When it was over Michael was there, his arms around me, helping me to my feet.

“There’s my whiskey-eyed girl again,” he muttered, and pushed my hair back from my face.

The rustle of feathers made me turn in his arms. Morrigan reached out and took his wrist in her hand, the hand that was still covered in blood from the wound in my chest. I heard Michael suck in his breath, and I glanced down at my own skin. The wound from Gage’s knife was gone, healed in whatever Morrigan had done to purge the black magic from my body. She pulled her hand from Michael’s wrist, and the gash Gage had made there was gone as well. Morrigan held her hand out to me, her fist closed. It took a moment to understand what she wanted. I held my hand out and she dropped a large uncut ruby into it.

“Made from your blood, and his,” she explained.

“Thank you,” I said, and closed my fist around the stone, holding it up to my heart.

“Goddess,” Devlin spoke up from behind us, “what do we do? She’s killed twelve humans.”

Morrigan turned to him. “They were evil and they would have killed you. Their altar is stained with the blood of innocents and there would be more where that came from, had they lived. Do their lives truly mean so much to you?”

Devlin’s face hardened. “It is not for us to decide the fate of humans.”

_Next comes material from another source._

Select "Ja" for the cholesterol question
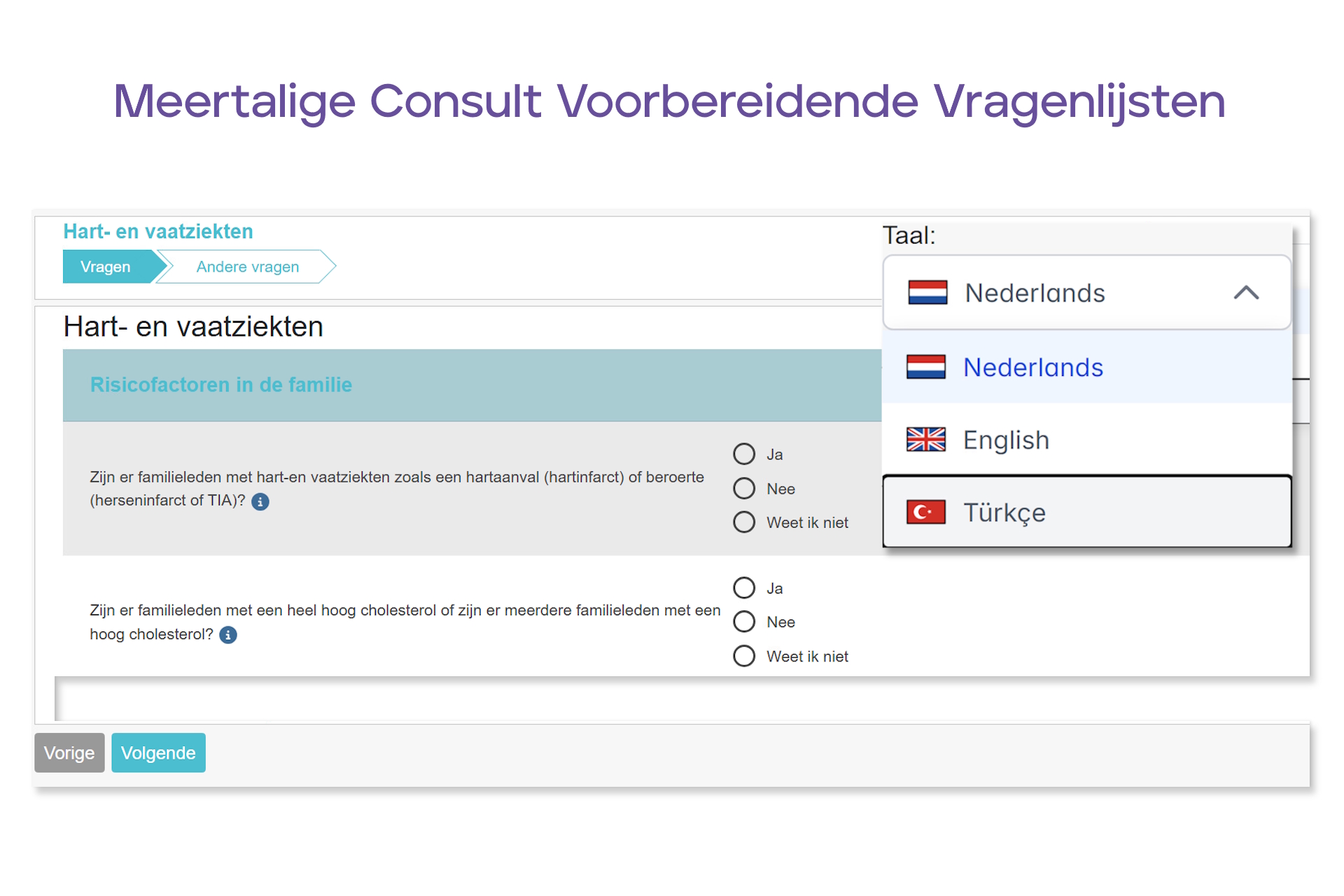 point(744,587)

“No,” Morrigan said. “It is not.”

In that moment, I realized that she had known. When she’d shown me what my magic could do, that I could stand against Edmund Gage and win, she had known what would happen.

“Why?” I asked.

Michael and my friends cast confused looks in my direction, but Morrigan understood my question.

“Because what happened here was necessary to help you become what you were created to be,” she replied.

“Gage infecting me with his power, all these deaths, that was necessary to teach me how to control my magic?” I asked incredulously.

“You may not understand it now,” she replied, “but one day you will.”